READING PASSAGE:
More importantly and less hypothetically, doesn't the fact that we now have this unpatriotic new healthcare mandate (which, like Twilight, no one has read but everyone hates) contradict earlier rulings that force us to be healthier? What I mean is, if I'm paying for healthcare, shouldn't I want to get sick as possible? That wasn't rhetorical, by the way; the answer is yes. Our country was built on the exact same pragmatism and ingenuity I've just displayed.  

So unless Michelle Obama can figure out a way to grow hot, crispy bacon out of the ground, I'm going to salt her precious earth. Actually, that sounds like hard work. Tell you what, I'm going to hire ten unpaid interns to salt one-tenth of the earth of one paid worker. Not only will they be getting college credit, but unlike those awful pigs on Wall Street who are doing all that lying, cheating, and protesting, these young people will have learned a life-skill.

You're either with me or against me. I hope you're not against me, because my self-esteem is at an all-time low for reasons that have nothing to do with my diet. But If you're with me, here are the best reasons to spite our government and get the most from this brand-new, not-actually-a-tax tax by getting as fat as possible, as fast as possible. You won't need a butter knife to cut these corners.

Although disclaimer: you may get diabetes, or balloon up to a size 30 waist like I did, but since you've been paying for everyone's insulin and Obama's tailor, that's just money you've already been spending. 

1. Make yourself a Paula Deen breakfast sandwich.

Let's face it: you're tired of spending the night at the Holiday Inn just so you can enjoy a continental breakfast. Television Chef and Kraft-Singles-Dairy-Fairy Paula Deen devised a solution that crams a week's worth of room service into one portable sin.

Grab two Krispy Kreme doughnuts. If you don't live near a Krispy Kreme, just soak two pop tarts in a simple syrup (that's one part sugar, one part water). In a separate deep fryer, combine scrambled eggs, sausage, and cheese. It is perfectly natural for your dog to sniff the drippings and run away: that's how you know it's people food.

Assemble the sandwich as such: put rubber gloves on your hands, take your Red Lobster bib out of the wash and throw it over your neck, doughnut, eggs, cheese, sausage, doughnut. Wink at your sandwich before you eat it; after all, that's what it's doing to you.

2. Treat the local cheese shop like a gas station.

AVAILABLE DATA:
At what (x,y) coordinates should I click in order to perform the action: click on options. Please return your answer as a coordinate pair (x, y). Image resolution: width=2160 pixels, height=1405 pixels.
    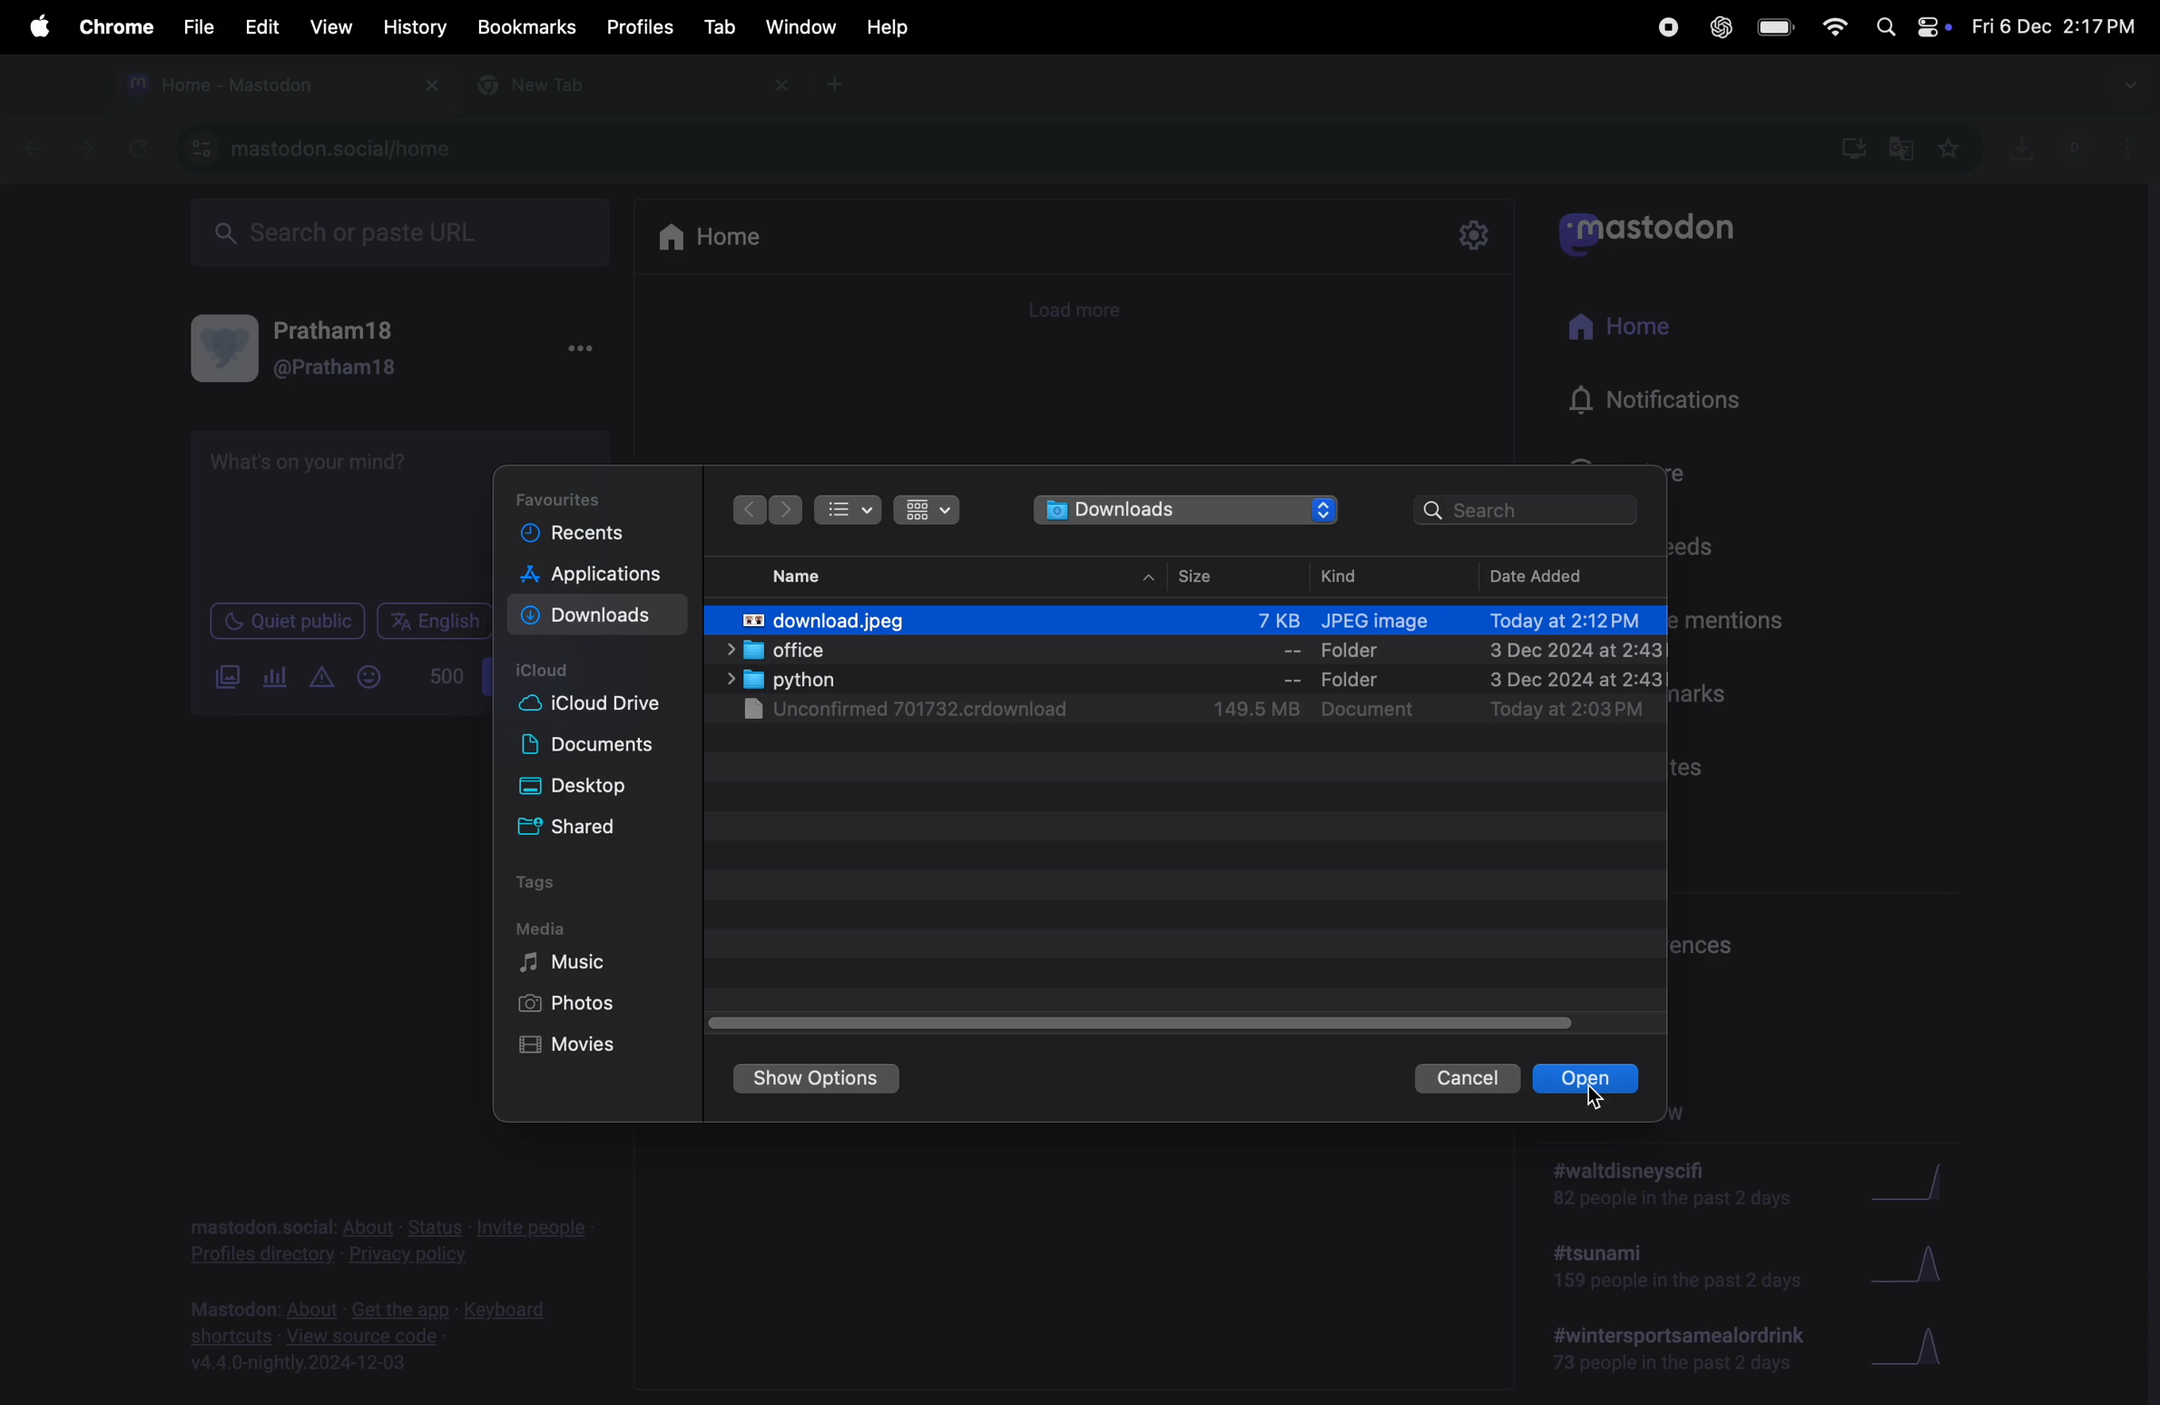
    Looking at the image, I should click on (584, 348).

PROBLEM DETAILS: Can you carry on the satirical piece about getting fat to spite the healthcare mandate from the point where it stops? The lines play no part here.

EXERCISE ANSWER:
When you become a regular at your local cheese shop (might we actually recommend the worth-every-penny Bedford Cheese Shop on North 3rd and Bedford Avenue?), they'll laugh at all your jokes. A good joke to make is to walk in around lunch time and say "Fill 'er up, please!" and shake your wallet out onto the floor. Oh, the artful mirth of the Rubinesque!

Everyone knows that dairy fat isn't exactly good for you, but since it's on the food pyramid, it isn't exactly bad for you. Finish off your daily spoke of cheese wheel with a canola oil shooter. You're such a foodie!

3. Electric scooters!

The title speaks for itself. After you break your belt and your bank, you can probably get your doctor to write you a prescription for an electric scooter. Don't worry: these aren't the kind of electric scooters you have to stand up for.

This is truly living. You'll finally be able to do nothing and go anywhere. And also, that Wal-Mart basket your scooter comes with can be swapped out for a tray.

4. Reality TV Show Deal About Food

Have you ever wanted to be a famous TV food personality? Now's your chance. You know those reality tv shows where family members hold their loved ones' hands as a dumptruck pours all the shredded cheese they eat in one year into a hole as deep as the earth?

Instead of crying in response, look right into the camera and start yelling everything you know about sage and brown butter. If Bravo TV's Andy Cohen isn't too busy eating the Bugles off his fingers, he's probably watching. You'll be getting a phone call soon.

5. Seamless

I know what you're thinking: "But Anthony, there's weather and other people outside. I think I'm just going to order delivery." My poor friend, just because you haven't seen your cell phone in months doesn't mean that you should forget how heavy it is.

If you've been taking my advice, you're probably going to push multiple numbers at once anyway. And I guarantee you that you're not just paranoid: Siri is organizing an intervention for you. And she used to be your slave!

No worries: with the same effort it takes to bring up last night's episode of The Middle, you can also get food delivered straight to your door without talking to anyone. Just go to, pick a restaurant, click some buttons, and it's on its way. You didn't have to talk to anyone. Heck, you're not even sure if you spent any money!

Put down your copy of Of Human Bondage. You're finally free.